# SOC 2 Compliance

Treza is designed to handle sensitive tasks — from delegated key access to autonomous execution — which is why security, privacy, and operational integrity are core to our infrastructure. As part of our long-term commitment to enterprise-grade trust, we are actively working toward **SOC 2 compliance**.

***

### What is SOC 2?

SOC 2 (System and Organization Controls 2) is a leading security and compliance framework developed by the American Institute of CPAs (AICPA).
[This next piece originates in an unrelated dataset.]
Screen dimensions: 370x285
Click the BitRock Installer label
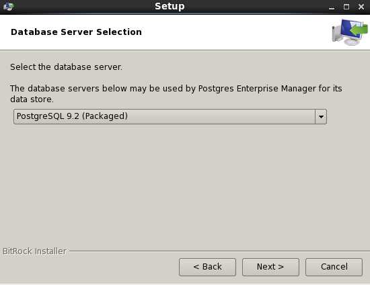[x=34, y=251]
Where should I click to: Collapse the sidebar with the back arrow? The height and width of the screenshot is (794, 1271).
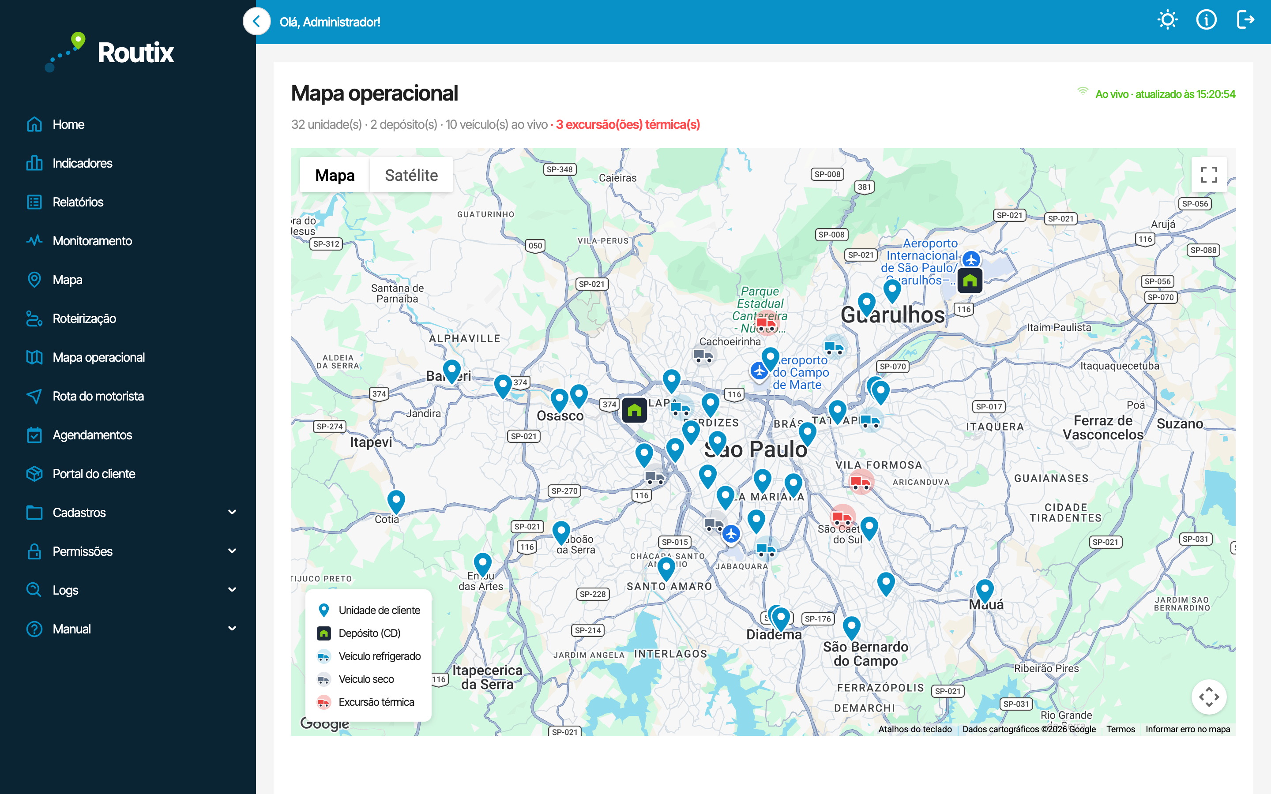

It assesses how a service provider handles customer data across five key trust principles:

* **Security**
* **Availability**
* **Processing Integrity**
* **Confidentiality**
* **Privacy**

***

### Our Path to Compliance

* **Status:** SOC 2 Type I process initiated
* **Partner:** Currently finalizing with a third-party auditor
* **Scope:** Treza's execution infrastructure, agent access systems, key management protocols, and monitoring services
* **Timeline:** Aiming to complete Type I certification prior to public rollout of enterprise and institutional features
* **Type II Assessment:** Scheduled for post-launch operational maturity (ongoing control verification)

***

### Transparency Commitment

Once certification is complete, we will:

* Publish a summary report and audit letter
* Share documentation on security practices for enterprise users
* Update this page with status and compliance updates

***

> Autonomous agents need secure foundations. SOC 2 is a key step in scaling Treza to support institutional-grade use cases across crypto, finance, and beyond.